Auch das lehnen wir ab.

(Beifall DIE LINKE)

Die AfD wendet sich gegen die Geldpolitik der EZB. Klar, die bisherigen Maßnahmen der EZB werden nicht ausreichen, um Sozial- und Klimakrise wirksam zu bekämpfen. Im Gegenteil: Die Zinspolitik bescherte den Börsen immer neue Kursfeuerwerke und trieb Immobilienpreise in die Höhe. Damit wurde vielleicht der Euro gerettet, aber Mieter und Kleinsparer schauen in die Röhre.

Ja, bei der EZB muss etwas verändert werden, aber nicht so, wie Sie sich das vorstellen, sondern wir brauchen eine demokratisch kontrollierte EZB, weniger Preisstabilität, nachhaltiges Wirtschaftswachstum, die Erreichung von Vollbeschäftigung und ausgeglichene Handelsbilanzen statt der Förderung der Exportorientierung. Das wären wesentliche Zielsetzungen, die die Europäische Zentralbank verfolgen sollte. Sie sollte öffentliche Investitionen finanzieren, um einen erfolgreichen sozialen und ökologischen Umbau zu gewährleisten. Den sehen Sie mit Ihrer antiökologischen Politik aber überhaupt nicht vor.

Die AfD – das passiert auch in diesem Antrag – wendet sich gegen die Ziele des Klimaschutzes und fabuliert von einer drohenden „grünen Planwirtschaft“. Antisozialismus ist auch Bestandteil Ihrer politischen Agenda – gerade so, als gäbe es nicht gerade in Zeiten der Klimakrise dringenden Bedarf, zu handeln. Es passt deswegen in das Bild einer Partei, deren Programm – manchmal möchte man sagen – eine Verachtung des menschlichen Lebens als solches mit sich trägt.

(Robert Lambrou (AfD): Das stimmt doch überhaupt nicht!)

Wer Masken verweigert, wer Fremde hasst und wer die Konkurrenz zwischen den Menschen zum zentralen Prinzip erhebt, für den ist es auch nicht mehr weit hin, auch die Zerstörung der natürlichen Lebensgrundlagen als letzte Konsequenz in Kauf zu nehmen.

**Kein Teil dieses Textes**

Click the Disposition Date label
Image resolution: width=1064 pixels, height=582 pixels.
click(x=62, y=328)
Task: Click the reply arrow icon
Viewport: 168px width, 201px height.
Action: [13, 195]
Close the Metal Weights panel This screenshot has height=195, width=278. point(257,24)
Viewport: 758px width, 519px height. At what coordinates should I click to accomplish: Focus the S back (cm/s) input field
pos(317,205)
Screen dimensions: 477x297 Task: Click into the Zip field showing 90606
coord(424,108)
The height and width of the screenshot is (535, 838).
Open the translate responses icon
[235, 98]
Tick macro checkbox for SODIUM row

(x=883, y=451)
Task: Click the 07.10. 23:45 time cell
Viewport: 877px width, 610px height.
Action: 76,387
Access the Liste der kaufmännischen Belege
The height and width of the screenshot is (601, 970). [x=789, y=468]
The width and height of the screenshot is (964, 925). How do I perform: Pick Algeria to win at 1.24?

Die AfD macht mit diesem Antrag wieder einmal deutlich, dass Ihnen ein entfesselter Kapitalismus wichtiger ist als der Schutz der natürlichen Lebensgrundlagen und der soziale Schutz der Menschen, die nichts anderes haben, als ihre Arbeit zu Markte zu tragen. Der Antrag macht vor allem deutlich, dass die AfD für diese Menschen keine Alternative ist.